Warm sunny days, low humidity, and undulating terrain are the ideal conditions for wine grape production and a recipe for killer road cycling. The two pair well in British Columbia’s Okanagan Valley, Canada’s largest vineyard region, where temperatures are mild through fall as the grape harvest begins. More than 300 wineries fill this fertile pocket of lake-lined land between the towns of Vernon and Osoyoos – and the bottle-filled trucks yield to riders zooming along at pace.
We started in the center of the valley, in the towns of Kelowna and Penticton, where nearly every resident rides a road bike. Here, more than a dozen cycling events take place each season, ranging from stage races to triathlons. Roads run through vineyards and orchards, around lakes, and up and over mountain passes. We headed toward the tiny town of Osoyoos at the valley’s southern end, where things took an unexpected turn.
When we arrived at Heatstroke Cycle, where we were signed up for a winery bike tour, owner and local downhill mountain biker Rich Cooper dropped a bomb. He was taking us out on some of the electric bikes from his fleet. Our protests were futile (“We’re road cyclists, we like pedaling up hills”). We may have outnumbered him, but Cooper had a hunting bow behind the counter. The electric bikes were an obnoxious shade of orange and three times the weight of our road bikes. Cooper rhapsodized over the specs as we begrudgingly adjusted the seats – $2,400 bikes imported from California, custom paint to match his branding, 48-volt, 10-amp electric engines – the biggest on any bike in Canada. We eyed the battery packs rigged to the rack above the back wheel. This was going to be so lame.

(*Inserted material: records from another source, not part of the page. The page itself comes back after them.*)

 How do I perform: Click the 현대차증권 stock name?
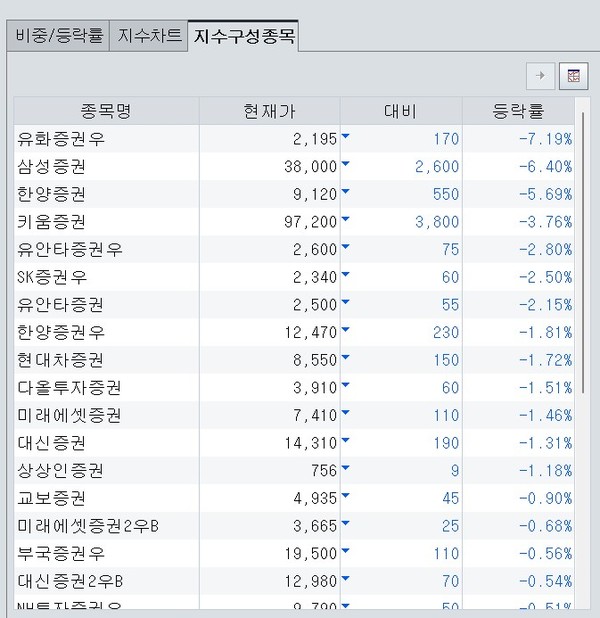tap(60, 360)
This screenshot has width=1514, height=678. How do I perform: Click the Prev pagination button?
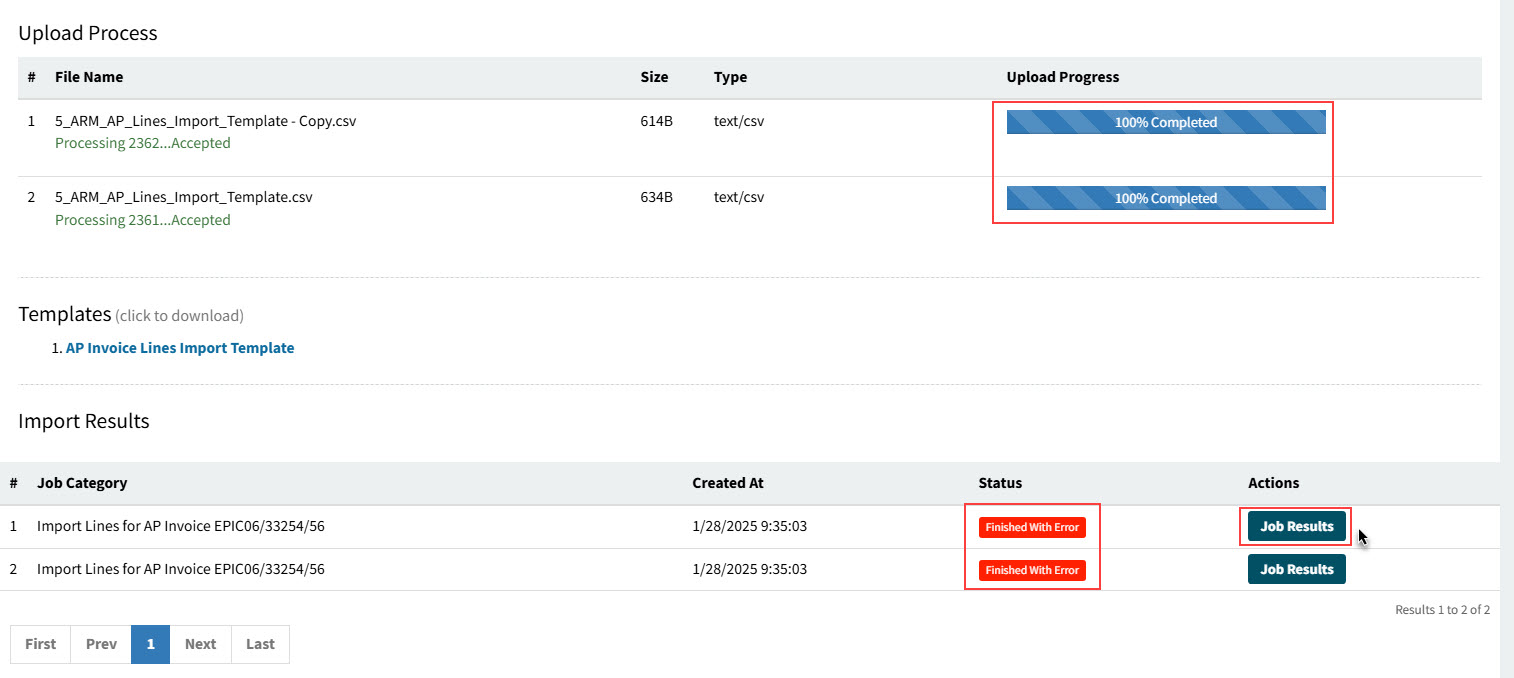(x=101, y=644)
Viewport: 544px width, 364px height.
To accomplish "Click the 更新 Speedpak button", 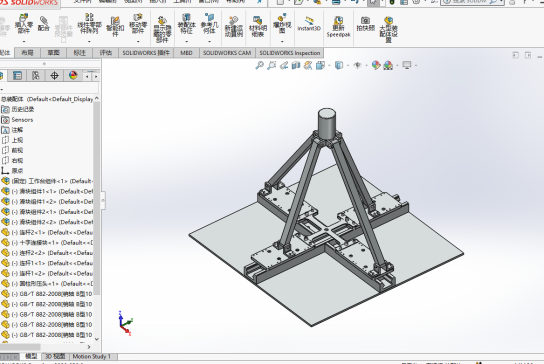I will click(x=338, y=26).
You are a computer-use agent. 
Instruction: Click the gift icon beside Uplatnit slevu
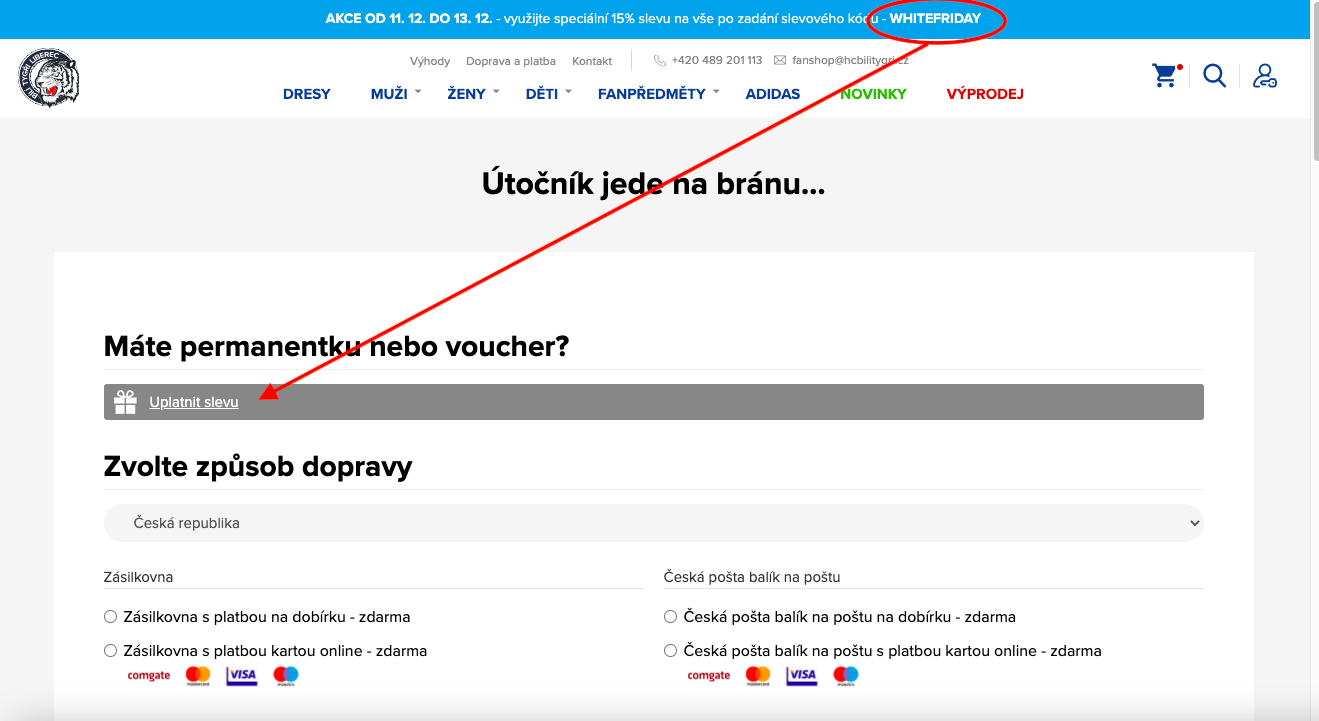125,402
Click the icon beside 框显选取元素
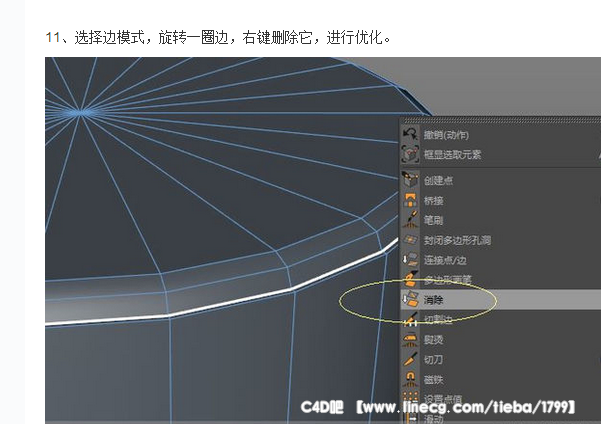The image size is (601, 424). 410,154
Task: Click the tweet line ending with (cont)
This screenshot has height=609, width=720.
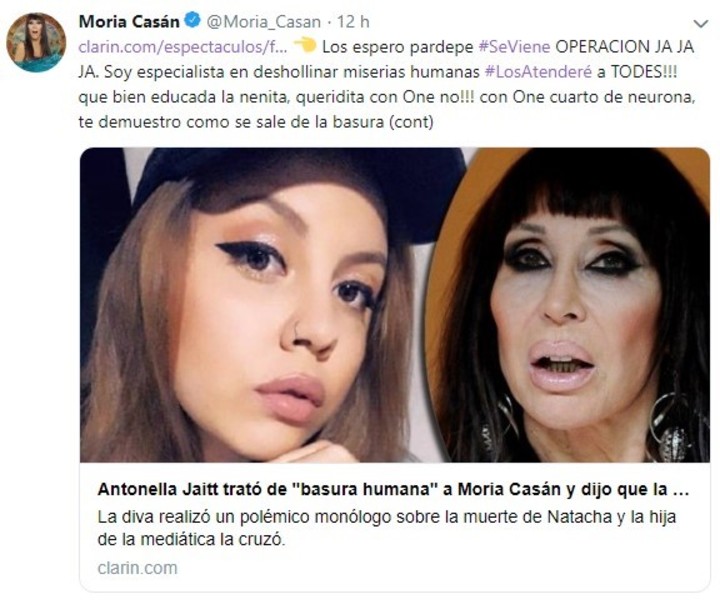Action: 256,122
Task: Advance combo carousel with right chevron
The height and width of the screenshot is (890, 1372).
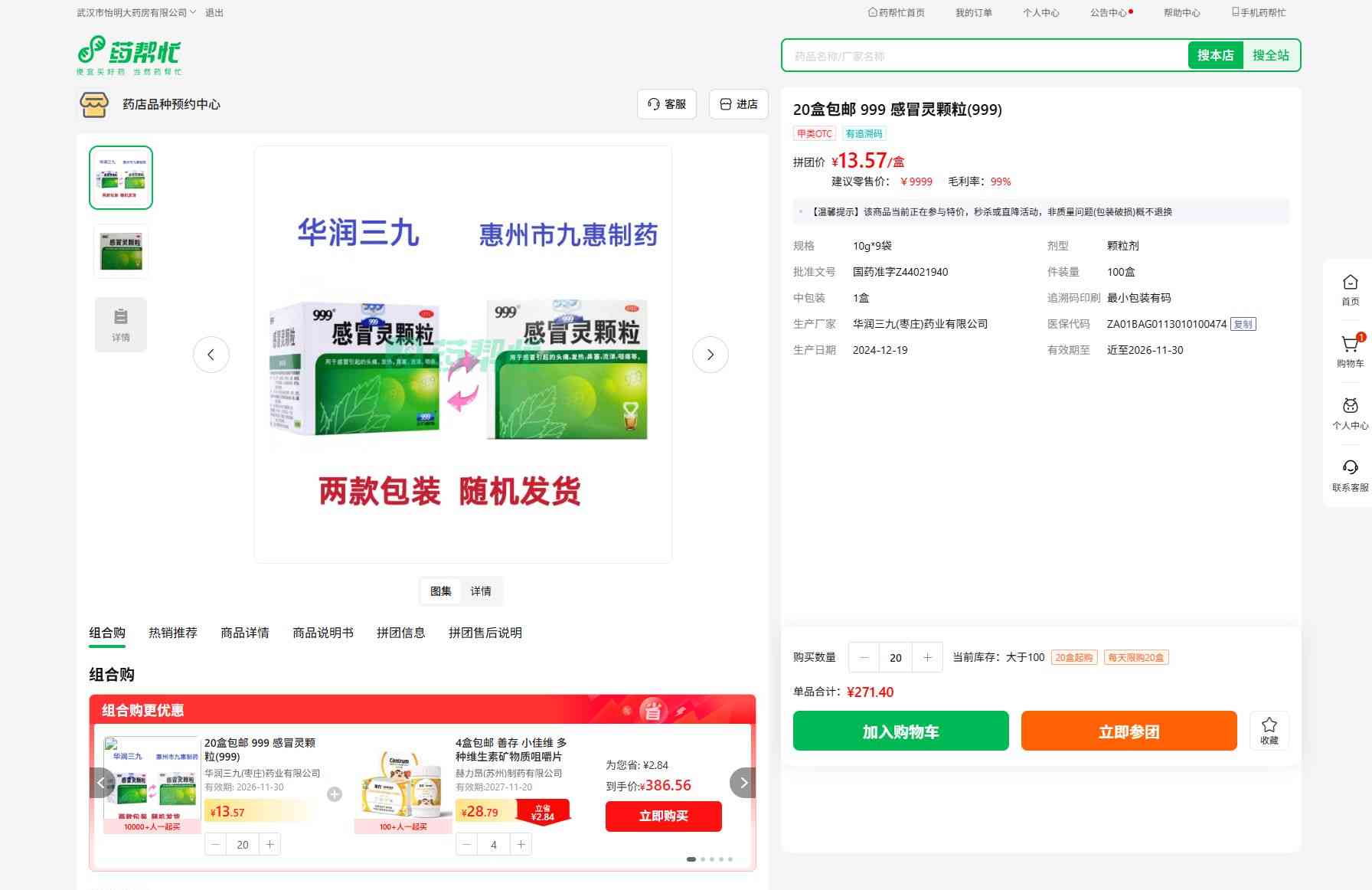Action: coord(743,783)
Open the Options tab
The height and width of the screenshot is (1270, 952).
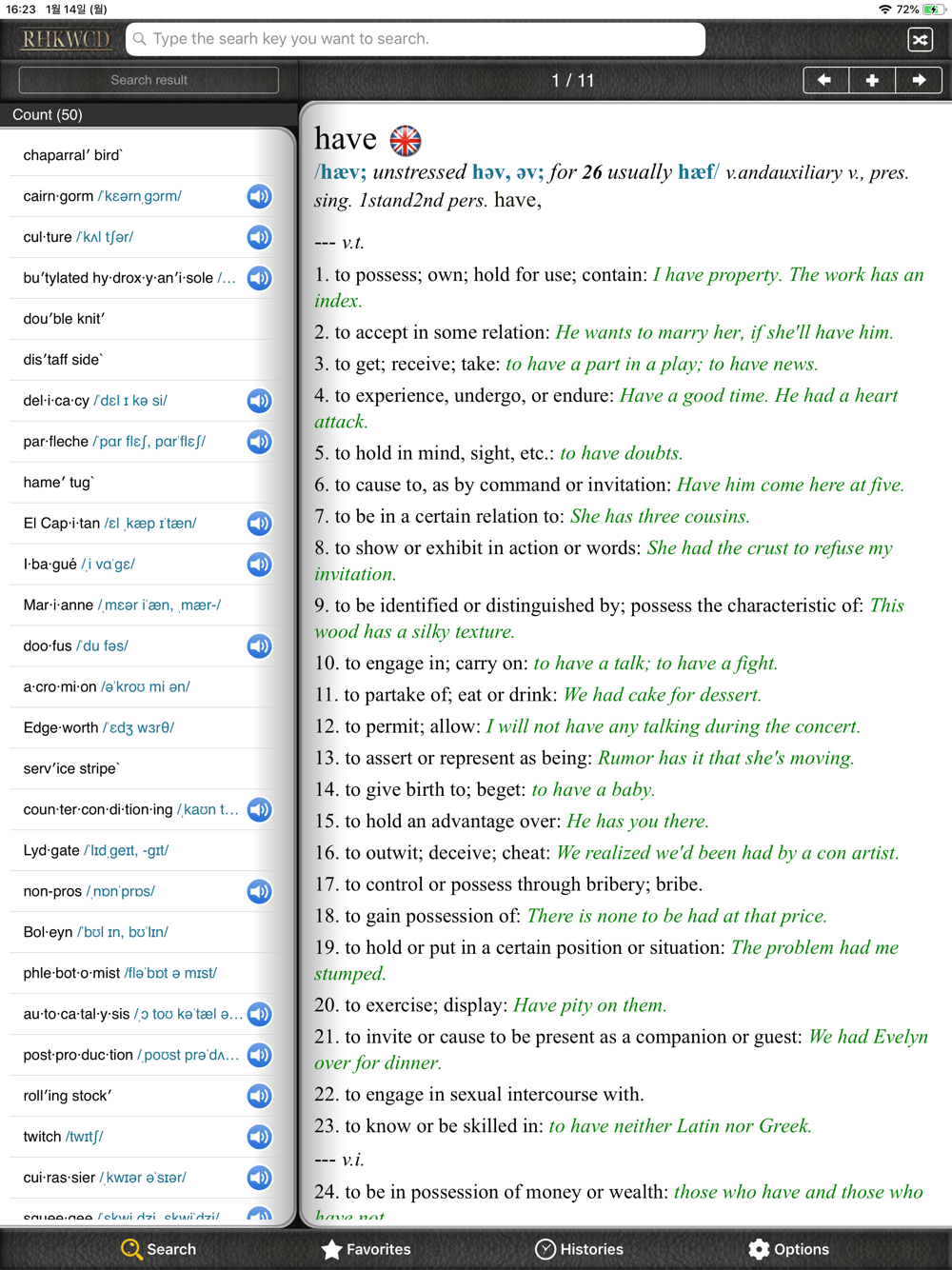point(788,1249)
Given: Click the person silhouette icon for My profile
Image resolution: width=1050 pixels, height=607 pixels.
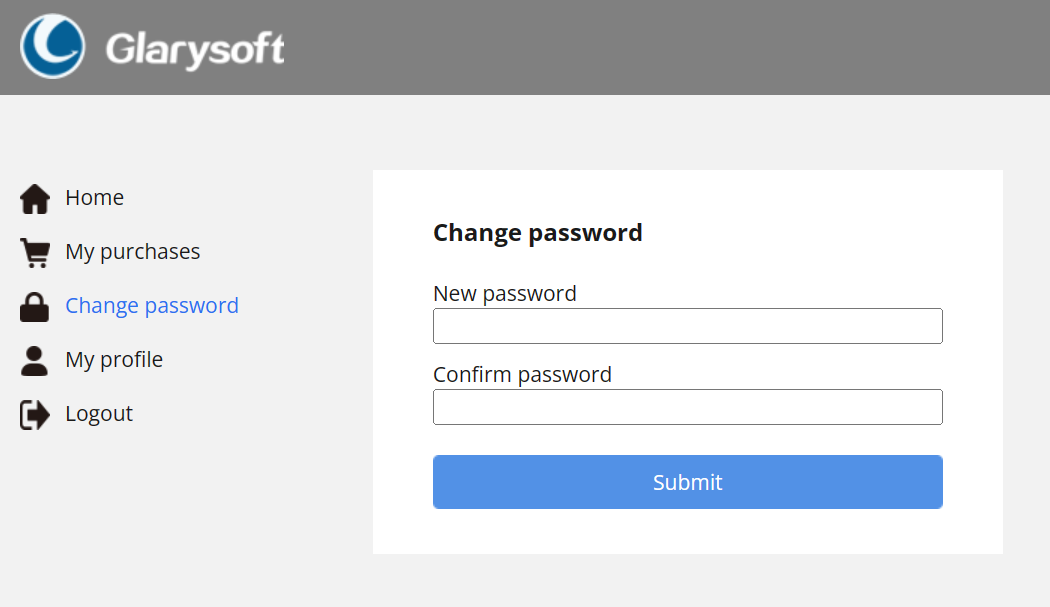Looking at the screenshot, I should tap(34, 359).
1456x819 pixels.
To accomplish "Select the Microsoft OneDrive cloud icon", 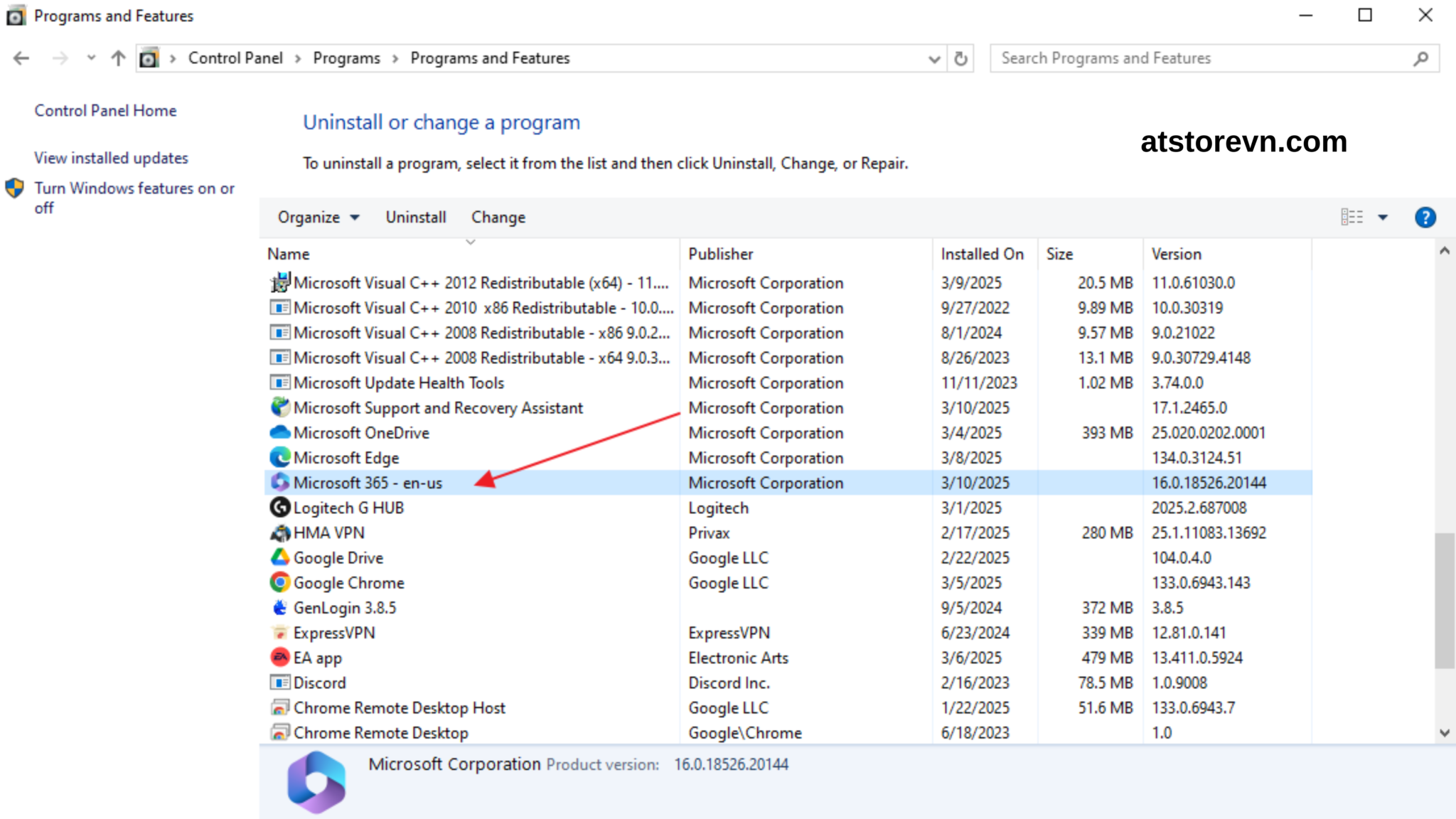I will click(280, 432).
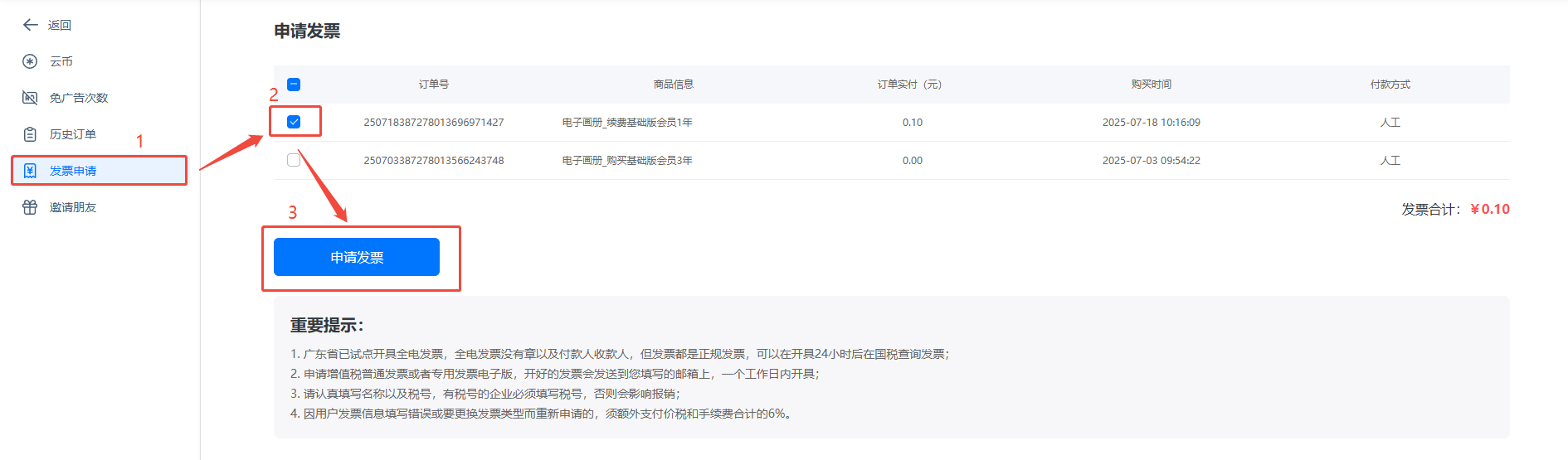Click the 发票申请 invoice icon
The width and height of the screenshot is (1568, 460).
click(30, 171)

Then we started to ride and changed our minds. The thing about electric bikes is that you shift gears and pedal just as you would on a regular cruiser-style bike, but you have only to twist the throttle for a power boost. We quickly figured out that pedaling the bike in sixth gear, the heaviest, while cranking the throttle full force put the bike in turbo mode. Without pedaling, we were whizzing along at 20 mph. With pedaling, we were going considerably faster. After a lot of wind in our hair and seven wineries worth of reds in our stomach, we were flying. When we dismounted with broad grins still firmly plastered across our faces, Cooper, a true Canadian, was too polite to say, “I told you so.”